I happen to have a rather nice collection of orphaned lids and was spoiled for choice. I left spaces for the lids as I went along,
but glued them down before grouting.
As I work in my studio, I like to play all sorts of music and I found that I seemed to be listening to a lot of music by women. Which got me thinking about quilts made by women and how floral patterns are so often associated as being feminine.
And it occurred to me as I worked away, cutting and gluing, sometimes singing along, and sometimes pondering, that quilts, fabric, flowers and women are often associated with being delicate and only beautiful. But women know that that look of delicacy may be very deceptive. Women, far from being the “delicate sex”, have a strength of their own, often shown by their nurturing skills. And fabric quilts, while beautiful and fragile looking are often made in hard times, and still survive for many years, a bit frayed but still strong and warm.

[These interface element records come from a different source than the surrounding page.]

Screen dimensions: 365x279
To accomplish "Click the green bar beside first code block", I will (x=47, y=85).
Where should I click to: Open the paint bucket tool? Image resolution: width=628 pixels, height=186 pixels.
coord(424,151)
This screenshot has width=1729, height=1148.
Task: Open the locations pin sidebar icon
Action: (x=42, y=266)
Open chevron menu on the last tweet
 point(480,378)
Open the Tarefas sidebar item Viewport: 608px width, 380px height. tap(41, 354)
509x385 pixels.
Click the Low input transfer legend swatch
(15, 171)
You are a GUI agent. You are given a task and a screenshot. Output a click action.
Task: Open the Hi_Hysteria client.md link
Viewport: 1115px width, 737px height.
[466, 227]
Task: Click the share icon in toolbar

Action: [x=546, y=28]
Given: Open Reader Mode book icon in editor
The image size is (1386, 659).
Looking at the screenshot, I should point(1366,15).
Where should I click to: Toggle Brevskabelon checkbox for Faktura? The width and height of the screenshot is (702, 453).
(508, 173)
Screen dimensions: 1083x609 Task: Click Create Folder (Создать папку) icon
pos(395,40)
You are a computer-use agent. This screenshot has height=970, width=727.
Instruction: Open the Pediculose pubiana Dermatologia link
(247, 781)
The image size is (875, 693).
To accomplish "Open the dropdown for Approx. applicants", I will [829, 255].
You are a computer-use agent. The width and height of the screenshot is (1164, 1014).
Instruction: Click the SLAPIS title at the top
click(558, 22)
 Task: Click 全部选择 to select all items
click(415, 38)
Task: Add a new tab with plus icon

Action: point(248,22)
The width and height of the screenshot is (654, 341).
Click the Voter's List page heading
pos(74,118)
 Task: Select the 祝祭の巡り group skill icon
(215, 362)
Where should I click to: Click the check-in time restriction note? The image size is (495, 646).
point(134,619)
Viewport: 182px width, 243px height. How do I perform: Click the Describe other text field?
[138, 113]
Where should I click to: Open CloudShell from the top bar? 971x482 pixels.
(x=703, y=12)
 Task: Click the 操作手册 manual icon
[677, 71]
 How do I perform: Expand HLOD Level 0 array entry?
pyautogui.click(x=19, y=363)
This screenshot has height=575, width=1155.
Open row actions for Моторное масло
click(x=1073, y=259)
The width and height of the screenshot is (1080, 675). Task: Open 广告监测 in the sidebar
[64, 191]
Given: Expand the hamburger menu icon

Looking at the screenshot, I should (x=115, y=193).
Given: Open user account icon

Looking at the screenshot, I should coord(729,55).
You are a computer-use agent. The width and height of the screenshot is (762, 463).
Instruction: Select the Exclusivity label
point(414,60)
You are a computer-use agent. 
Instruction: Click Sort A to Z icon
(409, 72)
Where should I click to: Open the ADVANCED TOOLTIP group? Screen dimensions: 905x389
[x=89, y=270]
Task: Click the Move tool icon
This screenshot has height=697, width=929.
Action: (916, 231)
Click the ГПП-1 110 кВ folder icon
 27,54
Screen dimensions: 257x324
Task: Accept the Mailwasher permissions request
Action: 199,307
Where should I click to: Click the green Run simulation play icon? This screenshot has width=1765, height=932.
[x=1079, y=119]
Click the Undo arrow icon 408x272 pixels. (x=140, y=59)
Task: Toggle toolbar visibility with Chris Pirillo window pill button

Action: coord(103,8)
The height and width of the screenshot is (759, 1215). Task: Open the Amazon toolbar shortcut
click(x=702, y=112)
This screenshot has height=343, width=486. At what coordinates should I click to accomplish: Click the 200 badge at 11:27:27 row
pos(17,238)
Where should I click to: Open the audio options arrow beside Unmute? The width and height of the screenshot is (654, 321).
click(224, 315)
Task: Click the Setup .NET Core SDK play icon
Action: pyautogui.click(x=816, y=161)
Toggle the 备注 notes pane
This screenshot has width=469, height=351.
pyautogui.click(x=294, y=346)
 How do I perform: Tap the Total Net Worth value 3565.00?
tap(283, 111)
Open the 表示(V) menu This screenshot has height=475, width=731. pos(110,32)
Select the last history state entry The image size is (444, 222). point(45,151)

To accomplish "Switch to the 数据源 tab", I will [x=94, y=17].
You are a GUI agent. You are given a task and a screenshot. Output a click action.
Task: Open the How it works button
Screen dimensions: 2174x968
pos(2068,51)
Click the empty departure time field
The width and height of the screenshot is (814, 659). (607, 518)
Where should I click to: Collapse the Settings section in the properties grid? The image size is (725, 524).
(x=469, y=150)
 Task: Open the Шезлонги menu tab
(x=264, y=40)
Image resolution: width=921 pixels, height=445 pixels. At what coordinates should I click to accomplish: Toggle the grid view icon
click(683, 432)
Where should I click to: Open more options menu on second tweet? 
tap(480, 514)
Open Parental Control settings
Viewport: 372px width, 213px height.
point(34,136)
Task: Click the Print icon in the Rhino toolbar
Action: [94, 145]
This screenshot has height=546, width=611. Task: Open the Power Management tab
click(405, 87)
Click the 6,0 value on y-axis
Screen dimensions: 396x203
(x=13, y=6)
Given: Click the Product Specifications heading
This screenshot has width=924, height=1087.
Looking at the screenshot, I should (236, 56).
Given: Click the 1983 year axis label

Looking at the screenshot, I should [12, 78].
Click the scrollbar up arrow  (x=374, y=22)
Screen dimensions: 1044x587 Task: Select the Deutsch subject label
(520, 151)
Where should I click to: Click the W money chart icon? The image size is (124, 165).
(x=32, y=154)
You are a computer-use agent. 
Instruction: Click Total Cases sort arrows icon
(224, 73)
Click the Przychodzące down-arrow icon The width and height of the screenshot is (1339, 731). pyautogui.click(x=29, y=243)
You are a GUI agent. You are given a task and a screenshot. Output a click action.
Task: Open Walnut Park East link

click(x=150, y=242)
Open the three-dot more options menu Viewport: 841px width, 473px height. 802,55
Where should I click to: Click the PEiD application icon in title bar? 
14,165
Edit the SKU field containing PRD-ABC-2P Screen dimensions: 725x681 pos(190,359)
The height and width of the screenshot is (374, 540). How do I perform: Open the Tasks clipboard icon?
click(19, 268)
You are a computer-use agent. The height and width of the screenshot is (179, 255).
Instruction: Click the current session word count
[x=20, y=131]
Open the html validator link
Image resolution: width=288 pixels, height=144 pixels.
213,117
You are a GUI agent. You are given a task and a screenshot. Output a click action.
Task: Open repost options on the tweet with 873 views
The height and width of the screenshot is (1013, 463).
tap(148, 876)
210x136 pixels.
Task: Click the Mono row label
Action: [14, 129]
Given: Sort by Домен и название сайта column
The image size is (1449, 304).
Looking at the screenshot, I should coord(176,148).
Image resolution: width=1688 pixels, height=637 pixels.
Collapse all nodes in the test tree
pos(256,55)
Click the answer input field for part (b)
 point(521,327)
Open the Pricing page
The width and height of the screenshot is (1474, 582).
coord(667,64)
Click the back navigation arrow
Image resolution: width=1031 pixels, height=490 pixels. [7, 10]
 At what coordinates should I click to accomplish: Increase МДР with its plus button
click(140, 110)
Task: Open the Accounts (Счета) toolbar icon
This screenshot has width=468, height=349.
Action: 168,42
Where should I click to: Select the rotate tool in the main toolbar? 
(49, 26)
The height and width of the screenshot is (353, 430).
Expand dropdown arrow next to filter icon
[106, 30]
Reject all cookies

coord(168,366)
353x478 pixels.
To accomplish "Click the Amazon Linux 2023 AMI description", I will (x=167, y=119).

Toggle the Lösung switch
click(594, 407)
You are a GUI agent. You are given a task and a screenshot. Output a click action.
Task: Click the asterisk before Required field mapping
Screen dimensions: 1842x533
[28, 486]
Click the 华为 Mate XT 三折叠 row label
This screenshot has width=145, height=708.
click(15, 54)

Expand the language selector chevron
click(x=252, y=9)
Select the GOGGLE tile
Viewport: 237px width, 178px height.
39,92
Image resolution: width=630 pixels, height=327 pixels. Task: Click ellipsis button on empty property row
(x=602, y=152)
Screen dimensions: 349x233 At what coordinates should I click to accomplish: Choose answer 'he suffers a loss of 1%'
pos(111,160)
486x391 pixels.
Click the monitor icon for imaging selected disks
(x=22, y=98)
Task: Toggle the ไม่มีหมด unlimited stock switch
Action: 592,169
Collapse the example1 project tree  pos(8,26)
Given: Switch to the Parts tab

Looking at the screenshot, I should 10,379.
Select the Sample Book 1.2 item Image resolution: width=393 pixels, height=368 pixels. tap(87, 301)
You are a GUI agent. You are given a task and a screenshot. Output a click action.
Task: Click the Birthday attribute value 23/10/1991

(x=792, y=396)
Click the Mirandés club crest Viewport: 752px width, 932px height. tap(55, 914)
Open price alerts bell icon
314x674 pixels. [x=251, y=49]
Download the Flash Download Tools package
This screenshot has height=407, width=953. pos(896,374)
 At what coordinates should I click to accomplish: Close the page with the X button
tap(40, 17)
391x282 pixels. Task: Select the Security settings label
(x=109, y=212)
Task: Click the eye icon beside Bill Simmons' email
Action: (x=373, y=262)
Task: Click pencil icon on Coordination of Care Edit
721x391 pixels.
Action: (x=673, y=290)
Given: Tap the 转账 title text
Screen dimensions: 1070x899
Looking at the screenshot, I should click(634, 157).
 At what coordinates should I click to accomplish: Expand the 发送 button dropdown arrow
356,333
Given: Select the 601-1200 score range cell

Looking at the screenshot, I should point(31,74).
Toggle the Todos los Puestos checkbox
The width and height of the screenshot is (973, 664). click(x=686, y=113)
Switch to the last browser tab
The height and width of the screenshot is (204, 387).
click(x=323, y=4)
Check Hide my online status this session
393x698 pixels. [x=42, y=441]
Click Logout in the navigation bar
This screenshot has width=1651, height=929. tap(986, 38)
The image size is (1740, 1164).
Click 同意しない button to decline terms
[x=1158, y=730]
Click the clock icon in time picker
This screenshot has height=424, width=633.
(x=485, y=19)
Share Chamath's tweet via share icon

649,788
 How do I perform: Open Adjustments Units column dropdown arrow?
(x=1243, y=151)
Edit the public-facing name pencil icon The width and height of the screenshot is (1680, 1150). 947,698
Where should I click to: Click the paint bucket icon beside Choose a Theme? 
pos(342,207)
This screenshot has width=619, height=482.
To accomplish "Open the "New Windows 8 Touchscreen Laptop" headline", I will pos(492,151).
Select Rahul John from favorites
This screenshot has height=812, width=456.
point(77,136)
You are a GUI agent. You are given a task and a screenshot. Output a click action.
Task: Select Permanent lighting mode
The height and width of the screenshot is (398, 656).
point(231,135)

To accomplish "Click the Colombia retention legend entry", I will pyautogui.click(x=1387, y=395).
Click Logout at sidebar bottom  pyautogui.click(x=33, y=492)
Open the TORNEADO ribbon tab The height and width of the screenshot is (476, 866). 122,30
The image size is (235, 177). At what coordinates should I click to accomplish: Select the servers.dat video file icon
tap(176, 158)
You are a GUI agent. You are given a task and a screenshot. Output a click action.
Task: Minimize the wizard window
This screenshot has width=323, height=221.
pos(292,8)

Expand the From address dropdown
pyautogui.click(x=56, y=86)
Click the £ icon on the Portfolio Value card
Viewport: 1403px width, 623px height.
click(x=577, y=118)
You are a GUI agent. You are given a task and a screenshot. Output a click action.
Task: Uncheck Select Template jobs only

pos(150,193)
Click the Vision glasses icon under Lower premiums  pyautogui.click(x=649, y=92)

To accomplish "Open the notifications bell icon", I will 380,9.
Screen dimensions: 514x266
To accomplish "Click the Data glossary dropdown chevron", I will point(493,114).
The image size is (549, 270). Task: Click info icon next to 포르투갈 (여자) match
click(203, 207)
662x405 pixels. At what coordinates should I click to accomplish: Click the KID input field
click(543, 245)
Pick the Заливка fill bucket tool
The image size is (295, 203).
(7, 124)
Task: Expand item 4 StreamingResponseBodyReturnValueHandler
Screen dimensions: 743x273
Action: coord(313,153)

Flowers too, while being delicate and having a short life, are sometimes the crowning glory of robust plants that have pushed up through hard soil and even the cracks in cement! OK, I suppose, I was having one of those feminist moments.
But, as I broke dishes and reassembled the pieces into other patterns, I also thought of the strong women in my life that have dealt with and are dealing with breast cancer, and just how strong you have to be to come through that challenge.
At any rate, back to my little mosaic. It is a mixture of delicate flowers and even delicate china, as in that fragile golden cup handle that just felt right attached to the side. It is probably the most “feminine” looking mosaic I’ve done for a long time, and I love it.